(Your assignment):
In the research text on pathogenic bacteria, what phenomenon did the colistin-resistant mutant A. baumannii strain exhibit?
====== Provided text ======
3. Molecular genetic analysis of pathogenic microorganism and development of therapeutic agents:

Multidrug-resistant Acinetobacter (MDRA) is one of the microorganisms that we need to pay close attention to. During the course of studying the drug resistance mechanism of Acinetobacter, we realized that a mutant A. baumannii strain that had become resistant to colistin, a final weapon against MDRA, exhibited increased sensitivity towards other antimicrobial drugs, a phenomenon known as “collateral sensitivity.” This strain is useful as a sensitive detector of chemical compounds that have potential antimicrobial activity against Gram-negative bacteria. In fact, using our novel screening strategy, we have already succeeded in finding several candidate compounds from our marine bacterial collection, which would never have achieved with standard screening methods. We are hoping to contribute to the development of next-generation drugs with our original idea and resources.

4. Development of new therapeutic strategy for hypervirulent K. pneumoniae infection

The increasing incidence of hypervirulent Klebsiella pneumoniae (hvKP) infection is becoming a serious health threat worldwide. These strains produce an abnormal amount of capsular polysaccharide, thus showing the hypermucoviscosity phenotype. Data suggest that the hypermucoviscosity itself is one of the main reasons for their high virulence. We have developed a method to evaluate mucoviscosity of each bacterial strain. We are using this technique to search for an antimicrobial agent that can suppress their capsular polysaccharide production. Our goal is to develop effective anti-virulence therapies for refractory hvKP infection.

5. Analysis of isoniazid resistance mechanism of M. avium

Unlike Mycobacterium tuberculosis, which is highly sensitive to the anti-tubercular drug isoniazid (INH), M. avium is known to be inherently resistant to INH. We hypothesize that a hydrazide-hydrolyzing enzyme is one of the reasons for their resistance to INH. In fact, there are reports on discovery of such an enzyme from the 1960’s, but its identity has never been confirmed. We are re-examining this enzyme using our own collection of M. avium clinical isolates to reveal its identity and the physiological relevance.

6. Investigation of the molecular mechanism of quorum sensing in P. aeruginosa

The opportunistic human pathogen P. aeruginosa is known to control its own virulence by means of a mechanism called quorum sensing (QS). P. aeruginosa produces acyl-homoserine lactone (AHL) as autoinducer, and when the concentration of AHL reaches a certain threshold, the AHL receptors LasR and RhlR bind AHL and induce expression of hundreds of virulence genes. Despite the importance, the molecular characteristics of RhlR remain largely unknown. We are trying to purify RhlR from P. aeruginosa cells and biochemically characterize it to better understand the QS mechanism in this bacterium. We are hoping to contribute to the development of a practical anti-virulence agent against P. aeruginosa.

7. Evaluation of humoral immunity to M. tuberculosis-specific antigens for novel vaccine development

At the moment, BCG is the only available vaccine against tuberculosis (TB). However, its efficacy remains controversial. Although the development of a novel TB vaccine to replace BCG has long been desired, recent vaccine trials focused on cell-mediated immunity have failed to produce promising results. Recently, accumulating experimental evidence has suggested that specific antibodies have a potential role in host defense against M. tuberculosis (Mtb). Vaccination that induces Mtb-specific antibodies on the airway mucosa could be an effective strategy for protection against primary infection prior to Mtb entry into the lung. To establish a basic understanding of humoral immunity against Mtb for the development of TB vaccine, we are analyzing and evaluating longitudinal levels and avidity of immunoglobulin to various tuberculosis antigens compared with bacterial and clinical parameters during treatment.
====== Dataset extract ======
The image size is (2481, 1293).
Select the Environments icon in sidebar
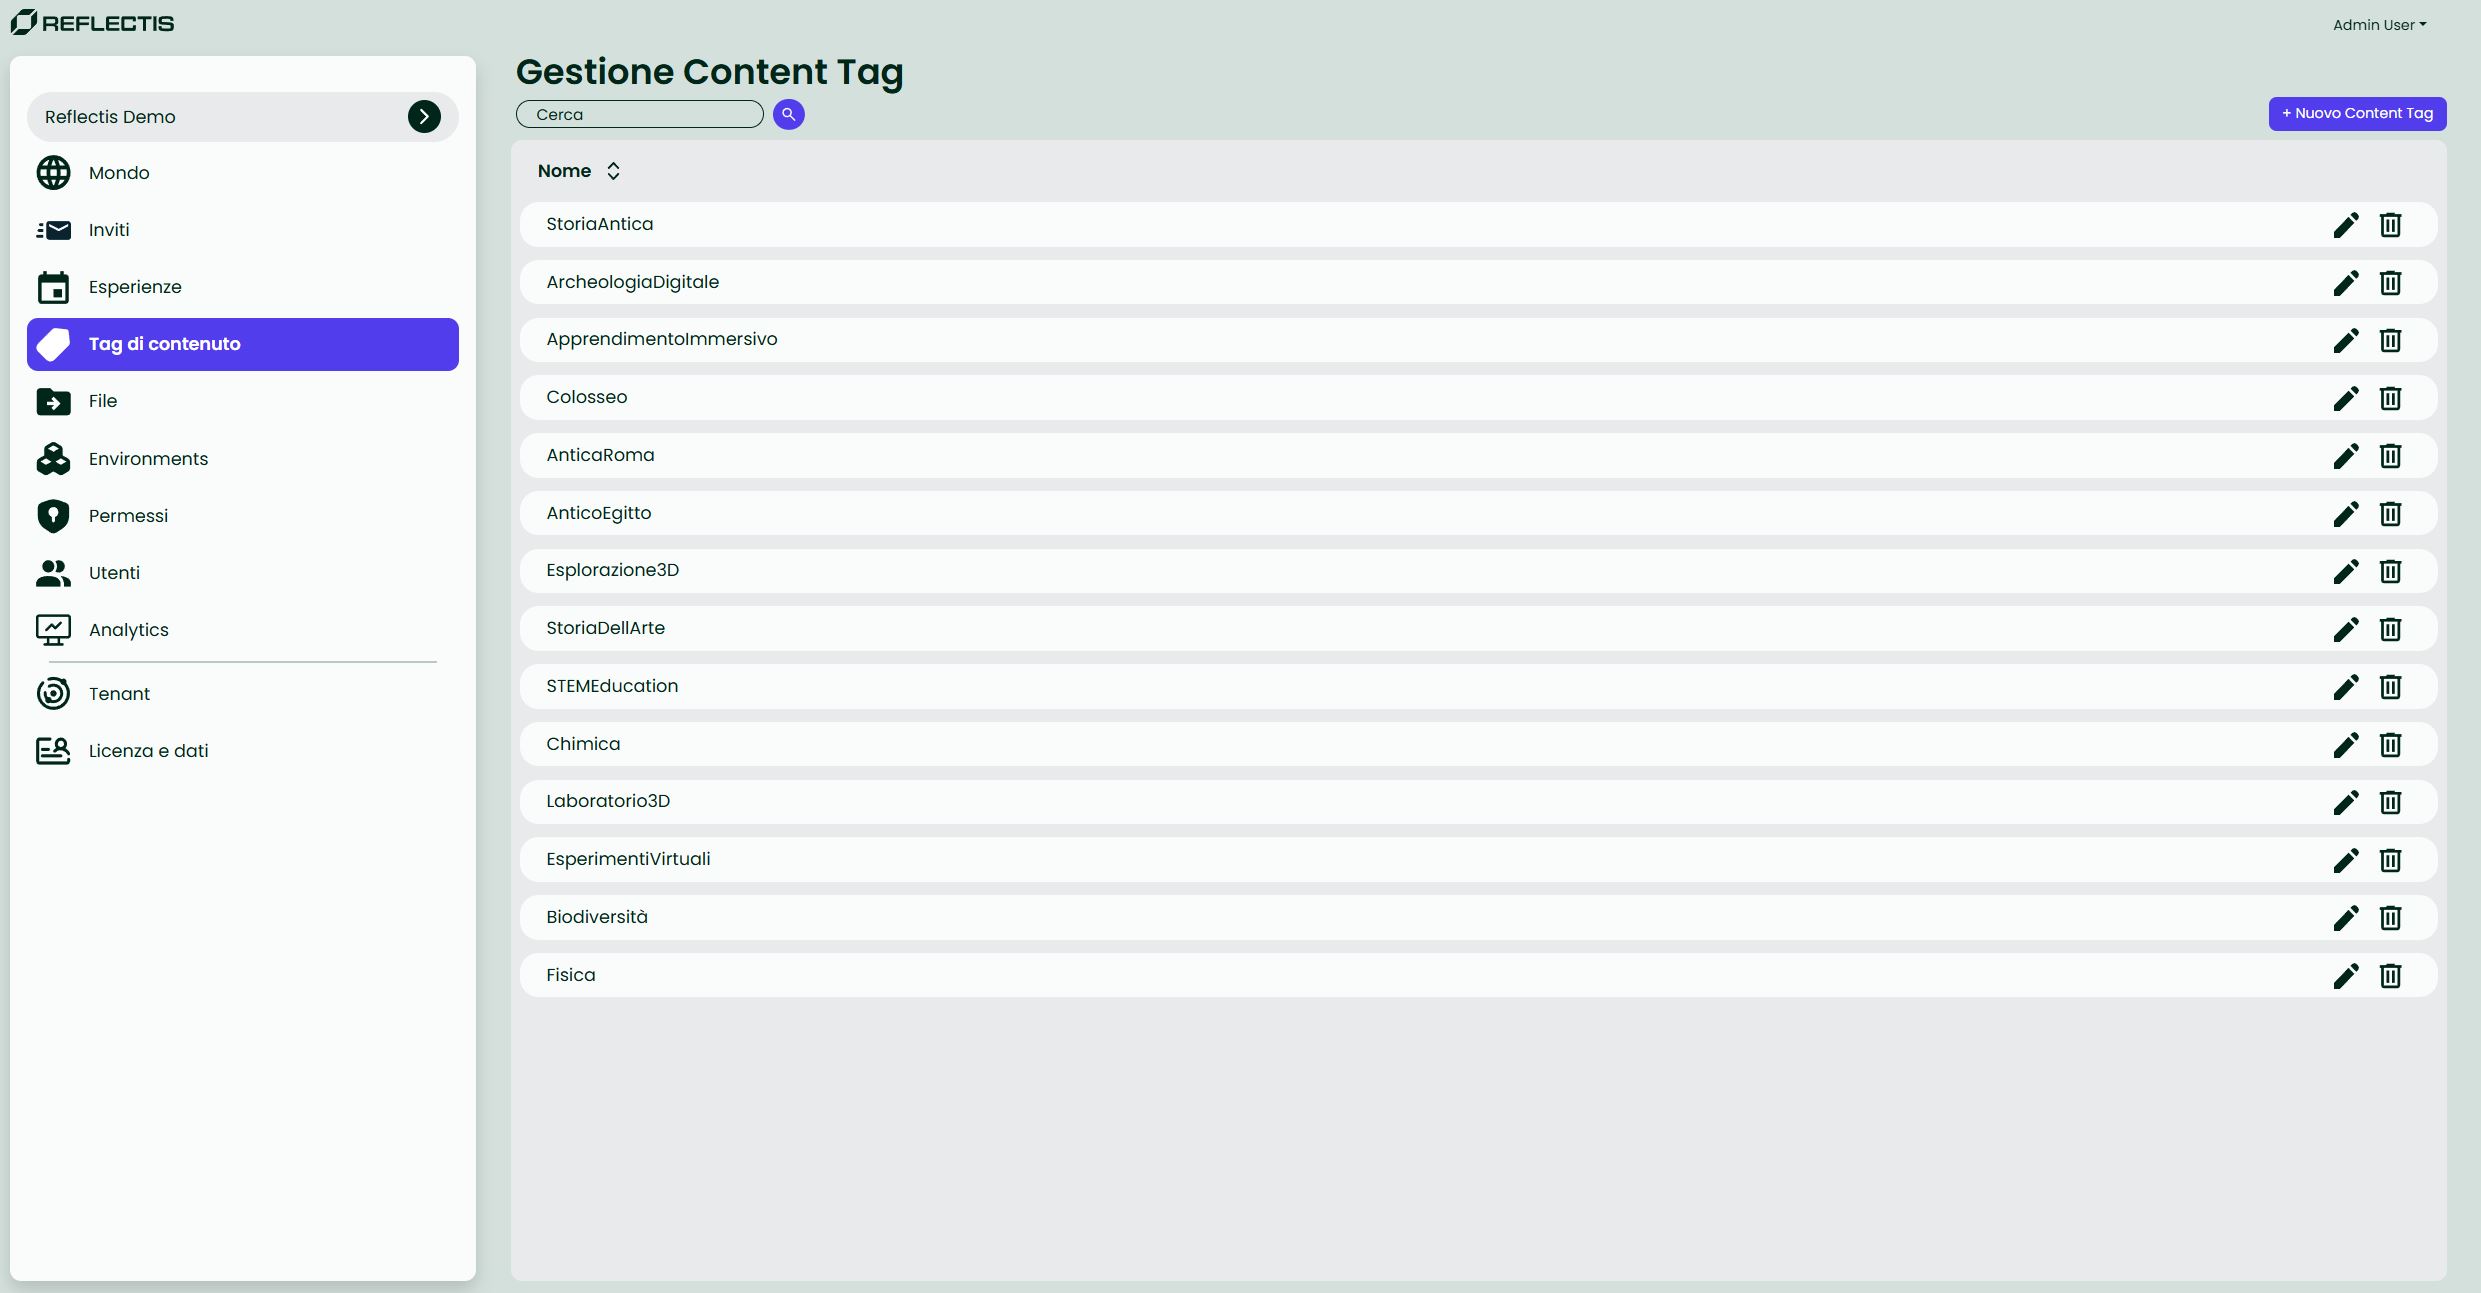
======
(Written answer):
It showed increased sensitivity toward other antimicrobial drugs, a phenomenon known as "collateral sensitivity."